SOURCE INFORMATION -
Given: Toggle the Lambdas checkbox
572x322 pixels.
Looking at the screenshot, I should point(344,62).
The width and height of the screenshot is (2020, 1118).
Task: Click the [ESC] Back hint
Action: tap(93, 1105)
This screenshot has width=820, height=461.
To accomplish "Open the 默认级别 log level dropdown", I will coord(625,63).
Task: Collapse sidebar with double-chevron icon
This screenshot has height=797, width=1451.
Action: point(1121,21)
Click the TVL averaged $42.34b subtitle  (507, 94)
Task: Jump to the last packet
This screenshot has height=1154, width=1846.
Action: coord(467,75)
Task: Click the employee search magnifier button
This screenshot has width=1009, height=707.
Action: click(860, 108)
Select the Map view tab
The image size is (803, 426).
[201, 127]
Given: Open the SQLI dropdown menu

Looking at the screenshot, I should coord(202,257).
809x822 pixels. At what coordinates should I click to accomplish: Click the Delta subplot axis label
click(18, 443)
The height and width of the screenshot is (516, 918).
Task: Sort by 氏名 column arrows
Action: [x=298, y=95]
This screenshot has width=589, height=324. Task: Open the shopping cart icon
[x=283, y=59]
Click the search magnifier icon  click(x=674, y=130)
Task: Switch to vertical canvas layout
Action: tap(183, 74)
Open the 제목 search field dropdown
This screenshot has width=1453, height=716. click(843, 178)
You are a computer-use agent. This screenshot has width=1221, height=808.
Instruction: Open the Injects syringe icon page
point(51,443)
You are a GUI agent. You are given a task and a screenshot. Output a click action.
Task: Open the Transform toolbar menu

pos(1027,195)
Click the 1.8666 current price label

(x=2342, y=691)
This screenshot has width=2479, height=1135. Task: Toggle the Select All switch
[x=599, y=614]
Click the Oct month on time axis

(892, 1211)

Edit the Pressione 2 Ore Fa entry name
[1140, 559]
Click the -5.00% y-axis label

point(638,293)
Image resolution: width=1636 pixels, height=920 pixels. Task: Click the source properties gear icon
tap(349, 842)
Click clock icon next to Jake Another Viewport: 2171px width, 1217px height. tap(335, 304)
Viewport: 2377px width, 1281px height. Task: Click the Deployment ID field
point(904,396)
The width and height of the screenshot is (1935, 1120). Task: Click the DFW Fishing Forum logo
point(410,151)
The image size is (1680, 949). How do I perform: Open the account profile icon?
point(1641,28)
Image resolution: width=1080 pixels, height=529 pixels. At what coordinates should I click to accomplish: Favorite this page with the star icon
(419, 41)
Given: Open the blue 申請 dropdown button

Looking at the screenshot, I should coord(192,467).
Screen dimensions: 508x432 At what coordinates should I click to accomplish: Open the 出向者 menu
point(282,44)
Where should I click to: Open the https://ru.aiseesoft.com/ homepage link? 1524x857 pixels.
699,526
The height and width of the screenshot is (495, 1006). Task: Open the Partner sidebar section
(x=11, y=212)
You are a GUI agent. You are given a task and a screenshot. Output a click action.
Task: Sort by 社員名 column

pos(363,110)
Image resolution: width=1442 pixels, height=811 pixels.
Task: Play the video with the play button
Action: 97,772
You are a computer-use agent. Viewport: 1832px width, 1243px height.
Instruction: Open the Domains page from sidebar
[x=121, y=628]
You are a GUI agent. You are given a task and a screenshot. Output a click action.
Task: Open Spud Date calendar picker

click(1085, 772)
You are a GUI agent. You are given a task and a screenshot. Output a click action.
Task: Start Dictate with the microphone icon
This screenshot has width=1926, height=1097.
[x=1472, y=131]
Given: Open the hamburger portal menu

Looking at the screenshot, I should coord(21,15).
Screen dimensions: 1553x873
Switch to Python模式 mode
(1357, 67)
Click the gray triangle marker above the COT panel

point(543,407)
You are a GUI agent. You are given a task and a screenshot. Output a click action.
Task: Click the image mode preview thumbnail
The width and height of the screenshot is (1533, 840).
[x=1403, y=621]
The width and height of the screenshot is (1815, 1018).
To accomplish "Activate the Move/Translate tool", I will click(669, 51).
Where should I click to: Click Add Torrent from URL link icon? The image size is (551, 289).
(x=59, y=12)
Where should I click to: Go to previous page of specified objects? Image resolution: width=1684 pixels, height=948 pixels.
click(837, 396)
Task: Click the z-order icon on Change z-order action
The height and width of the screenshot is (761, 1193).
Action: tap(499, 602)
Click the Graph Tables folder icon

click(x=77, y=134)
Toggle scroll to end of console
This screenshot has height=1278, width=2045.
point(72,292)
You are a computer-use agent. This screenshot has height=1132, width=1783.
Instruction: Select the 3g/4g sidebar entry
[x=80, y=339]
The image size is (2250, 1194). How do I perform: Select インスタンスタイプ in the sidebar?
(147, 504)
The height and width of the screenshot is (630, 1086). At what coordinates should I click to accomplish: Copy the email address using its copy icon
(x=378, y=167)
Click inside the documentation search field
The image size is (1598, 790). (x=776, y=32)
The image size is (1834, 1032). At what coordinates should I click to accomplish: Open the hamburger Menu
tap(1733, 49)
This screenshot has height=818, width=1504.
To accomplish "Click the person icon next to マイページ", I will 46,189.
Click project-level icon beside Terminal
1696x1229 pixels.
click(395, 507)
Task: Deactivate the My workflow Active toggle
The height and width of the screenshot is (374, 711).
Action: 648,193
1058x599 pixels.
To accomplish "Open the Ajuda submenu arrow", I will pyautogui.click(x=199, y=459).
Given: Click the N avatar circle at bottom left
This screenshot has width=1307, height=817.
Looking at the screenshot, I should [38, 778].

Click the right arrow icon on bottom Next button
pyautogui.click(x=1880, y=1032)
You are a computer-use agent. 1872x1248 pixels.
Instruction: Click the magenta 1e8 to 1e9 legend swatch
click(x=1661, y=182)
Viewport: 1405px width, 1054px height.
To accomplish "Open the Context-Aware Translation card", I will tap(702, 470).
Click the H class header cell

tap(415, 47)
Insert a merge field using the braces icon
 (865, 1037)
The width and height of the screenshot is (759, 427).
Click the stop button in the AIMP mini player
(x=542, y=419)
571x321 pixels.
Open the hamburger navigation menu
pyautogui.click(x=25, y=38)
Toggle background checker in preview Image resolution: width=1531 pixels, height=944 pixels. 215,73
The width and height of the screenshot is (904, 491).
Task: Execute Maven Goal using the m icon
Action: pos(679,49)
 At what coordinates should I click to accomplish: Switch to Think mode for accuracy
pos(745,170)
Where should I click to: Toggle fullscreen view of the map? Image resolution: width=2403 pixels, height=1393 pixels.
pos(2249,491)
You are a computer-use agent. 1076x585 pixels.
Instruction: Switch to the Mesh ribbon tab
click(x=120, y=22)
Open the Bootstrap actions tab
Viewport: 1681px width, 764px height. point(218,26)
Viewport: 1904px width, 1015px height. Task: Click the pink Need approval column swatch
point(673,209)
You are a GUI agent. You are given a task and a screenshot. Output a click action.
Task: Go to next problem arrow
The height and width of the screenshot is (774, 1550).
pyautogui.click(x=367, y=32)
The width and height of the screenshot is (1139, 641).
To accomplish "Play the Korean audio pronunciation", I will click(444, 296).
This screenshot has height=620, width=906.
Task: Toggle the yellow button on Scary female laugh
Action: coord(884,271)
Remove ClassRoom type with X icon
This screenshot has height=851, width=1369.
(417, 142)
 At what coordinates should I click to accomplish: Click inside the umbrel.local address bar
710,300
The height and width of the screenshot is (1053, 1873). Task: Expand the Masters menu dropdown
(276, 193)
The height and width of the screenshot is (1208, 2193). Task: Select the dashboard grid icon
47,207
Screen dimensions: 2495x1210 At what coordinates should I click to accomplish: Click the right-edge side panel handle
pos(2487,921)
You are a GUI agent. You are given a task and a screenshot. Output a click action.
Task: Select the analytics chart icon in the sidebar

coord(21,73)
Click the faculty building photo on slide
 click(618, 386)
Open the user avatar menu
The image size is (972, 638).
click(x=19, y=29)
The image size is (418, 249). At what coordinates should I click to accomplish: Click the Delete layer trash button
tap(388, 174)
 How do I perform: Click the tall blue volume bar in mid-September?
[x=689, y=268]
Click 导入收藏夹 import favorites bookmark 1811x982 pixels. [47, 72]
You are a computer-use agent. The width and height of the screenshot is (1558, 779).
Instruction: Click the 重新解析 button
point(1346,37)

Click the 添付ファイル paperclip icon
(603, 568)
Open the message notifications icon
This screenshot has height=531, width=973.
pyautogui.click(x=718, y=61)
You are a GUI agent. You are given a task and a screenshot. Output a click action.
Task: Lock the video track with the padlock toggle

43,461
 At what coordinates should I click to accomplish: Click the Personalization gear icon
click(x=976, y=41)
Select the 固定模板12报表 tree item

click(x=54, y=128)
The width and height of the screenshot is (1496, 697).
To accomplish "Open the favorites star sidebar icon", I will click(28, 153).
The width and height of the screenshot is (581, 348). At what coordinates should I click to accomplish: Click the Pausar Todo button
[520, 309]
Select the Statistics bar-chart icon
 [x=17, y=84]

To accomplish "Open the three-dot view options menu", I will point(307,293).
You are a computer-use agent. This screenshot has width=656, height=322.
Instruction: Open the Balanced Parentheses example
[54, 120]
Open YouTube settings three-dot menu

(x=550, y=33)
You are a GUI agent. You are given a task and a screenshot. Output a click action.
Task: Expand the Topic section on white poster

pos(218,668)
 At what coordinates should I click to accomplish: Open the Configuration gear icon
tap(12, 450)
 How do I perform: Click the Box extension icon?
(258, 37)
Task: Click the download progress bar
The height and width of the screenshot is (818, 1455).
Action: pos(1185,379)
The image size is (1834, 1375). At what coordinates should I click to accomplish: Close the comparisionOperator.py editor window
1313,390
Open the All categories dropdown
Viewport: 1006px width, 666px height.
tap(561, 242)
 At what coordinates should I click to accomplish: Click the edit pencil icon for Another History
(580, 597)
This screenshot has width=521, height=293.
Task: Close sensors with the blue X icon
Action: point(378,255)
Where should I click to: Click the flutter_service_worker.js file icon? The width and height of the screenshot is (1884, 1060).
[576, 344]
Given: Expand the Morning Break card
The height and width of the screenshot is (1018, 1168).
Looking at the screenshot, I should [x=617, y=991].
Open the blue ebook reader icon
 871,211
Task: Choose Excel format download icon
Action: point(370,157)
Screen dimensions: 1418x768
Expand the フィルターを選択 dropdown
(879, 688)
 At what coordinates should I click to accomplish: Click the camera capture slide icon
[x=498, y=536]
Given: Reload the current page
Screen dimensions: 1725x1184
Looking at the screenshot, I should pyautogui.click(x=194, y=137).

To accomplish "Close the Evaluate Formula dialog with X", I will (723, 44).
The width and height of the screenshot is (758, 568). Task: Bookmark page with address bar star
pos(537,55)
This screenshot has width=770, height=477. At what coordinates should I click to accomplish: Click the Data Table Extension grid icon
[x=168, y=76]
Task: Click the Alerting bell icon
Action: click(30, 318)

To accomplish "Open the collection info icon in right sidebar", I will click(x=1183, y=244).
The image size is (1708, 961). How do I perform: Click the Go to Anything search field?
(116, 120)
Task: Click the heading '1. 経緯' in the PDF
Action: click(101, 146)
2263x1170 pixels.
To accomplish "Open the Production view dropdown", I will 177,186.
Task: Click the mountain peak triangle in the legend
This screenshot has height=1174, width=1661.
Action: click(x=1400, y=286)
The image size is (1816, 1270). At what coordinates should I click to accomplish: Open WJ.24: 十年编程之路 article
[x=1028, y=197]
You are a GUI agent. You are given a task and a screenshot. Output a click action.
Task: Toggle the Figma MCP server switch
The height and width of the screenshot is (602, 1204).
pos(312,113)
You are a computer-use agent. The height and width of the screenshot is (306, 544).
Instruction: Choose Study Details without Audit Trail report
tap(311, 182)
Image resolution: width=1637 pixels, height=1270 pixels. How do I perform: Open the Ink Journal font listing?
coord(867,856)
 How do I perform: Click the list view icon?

WHAT THE EXERCISE ASKS - The result is a copy of every line above where the word "favorites" shows up.

SOLUTION TO THE PROBLEM -
Click 导入收藏夹 import favorites bookmark 1811x982 pixels. [47, 72]
To accomplish "Open the favorites star sidebar icon", I will click(28, 153).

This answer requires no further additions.